Da ist dann auch das ImPulsTanz Festival für den internationalen Austausch wichtig..

Ja, da kommen echt viele internationale Leute zusammen. 2004 hatte ich z.B. das Stipendium danceweb und hab da drei Leute, die auch das Stipendium hatten als junge NachwuchschoreografInnen und TänzerInnen, kennengelernt und hab mit einer sogar ein Stück gemacht, bin immer noch in Kontakt mit ihnen – und auch generell hab ich wahnsinnig tolle Leute kennengelernt. Jonathan Burrows z.B., Leute, die für mich auch wegweisend waren.

Hast du im Tanzbereich Vorbilder?

Es gibt Leute, die ich sehr schätze – William Forsythe z.B., weil er sich immer wieder neu erfindet, er steht nicht in seiner Arbeit – das ist für mich ein sehr mutiger Choreograf, der immer etwas anderes macht.

Und wenn die Presse dich „österreichische Starchoreografin“ nennt, macht dich das stolz?

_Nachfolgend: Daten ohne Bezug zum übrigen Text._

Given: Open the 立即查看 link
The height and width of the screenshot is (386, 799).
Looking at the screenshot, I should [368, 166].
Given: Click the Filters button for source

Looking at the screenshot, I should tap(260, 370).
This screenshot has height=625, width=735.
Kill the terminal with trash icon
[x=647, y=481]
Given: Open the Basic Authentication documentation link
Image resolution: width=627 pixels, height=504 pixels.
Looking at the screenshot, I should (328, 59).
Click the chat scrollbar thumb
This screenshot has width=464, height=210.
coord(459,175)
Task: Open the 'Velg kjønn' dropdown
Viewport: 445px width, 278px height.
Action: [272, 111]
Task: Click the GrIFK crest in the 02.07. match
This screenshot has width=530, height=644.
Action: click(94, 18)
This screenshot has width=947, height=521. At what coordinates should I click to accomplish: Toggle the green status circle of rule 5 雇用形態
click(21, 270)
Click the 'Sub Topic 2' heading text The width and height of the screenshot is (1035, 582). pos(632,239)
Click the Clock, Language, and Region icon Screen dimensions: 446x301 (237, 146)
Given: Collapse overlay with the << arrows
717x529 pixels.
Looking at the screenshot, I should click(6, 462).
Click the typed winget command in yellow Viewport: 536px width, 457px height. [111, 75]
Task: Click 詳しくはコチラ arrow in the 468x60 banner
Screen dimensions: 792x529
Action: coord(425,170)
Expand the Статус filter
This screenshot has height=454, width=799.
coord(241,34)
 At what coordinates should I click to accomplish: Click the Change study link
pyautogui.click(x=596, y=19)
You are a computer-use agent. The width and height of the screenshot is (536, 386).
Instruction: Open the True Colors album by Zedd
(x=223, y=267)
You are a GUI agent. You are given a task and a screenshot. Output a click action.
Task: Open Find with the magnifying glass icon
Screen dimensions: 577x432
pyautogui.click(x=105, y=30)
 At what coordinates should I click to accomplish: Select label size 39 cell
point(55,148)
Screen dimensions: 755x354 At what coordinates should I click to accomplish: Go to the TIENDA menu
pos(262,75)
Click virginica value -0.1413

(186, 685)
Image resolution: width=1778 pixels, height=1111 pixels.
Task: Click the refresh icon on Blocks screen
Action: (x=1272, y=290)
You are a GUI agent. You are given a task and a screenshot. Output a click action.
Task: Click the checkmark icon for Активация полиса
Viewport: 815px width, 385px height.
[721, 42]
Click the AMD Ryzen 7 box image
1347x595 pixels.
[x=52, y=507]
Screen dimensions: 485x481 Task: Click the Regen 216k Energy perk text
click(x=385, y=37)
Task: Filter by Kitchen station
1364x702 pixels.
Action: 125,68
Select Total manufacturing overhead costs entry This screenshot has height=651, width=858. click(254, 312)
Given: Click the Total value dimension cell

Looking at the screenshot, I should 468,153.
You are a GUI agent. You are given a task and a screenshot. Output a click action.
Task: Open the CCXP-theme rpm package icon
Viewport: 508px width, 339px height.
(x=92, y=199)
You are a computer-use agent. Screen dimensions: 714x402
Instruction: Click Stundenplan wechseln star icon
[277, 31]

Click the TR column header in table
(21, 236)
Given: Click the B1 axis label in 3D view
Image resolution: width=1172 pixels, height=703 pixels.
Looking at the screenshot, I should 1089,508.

Kurz denk ich mir: Wow, bin das ich? Ich nehme es zur Kenntnis, schon stolz, oder eher - mit Freude, mit einem Lächeln im Gesicht. Und ich erinnere mich – ich bin 1996 vom Attersee nach Wien gekommen, niemand hat mich gekannt, zeitgenössischer Tanz war damals noch ein Fremdwort, Vorbild Patrick Swayze in Dirty Dancing, so musst du dir das vorstellen. Und jetzt dieses Label „österreichische Starchoreografin“ – ja, ich denke mir, Wahnsinn. Es gibt einen Flow, den man nicht mehr aufhalten kann. Ich mag meine Arbeiten sehr, und mich freut, dass die Arbeiten visibility haben, eine Sichtbarkeit. Und ich muss sagen, dieses Festival im MQ zu eröffnen, das hat etwas ganz Großes, ein Rock-Popkonzertfeeling,  viele Menschen um mich herum, es ist ein total irrer Moment, der mir körperlich sicher einfahren wird – und darauf freu ich mich riesig!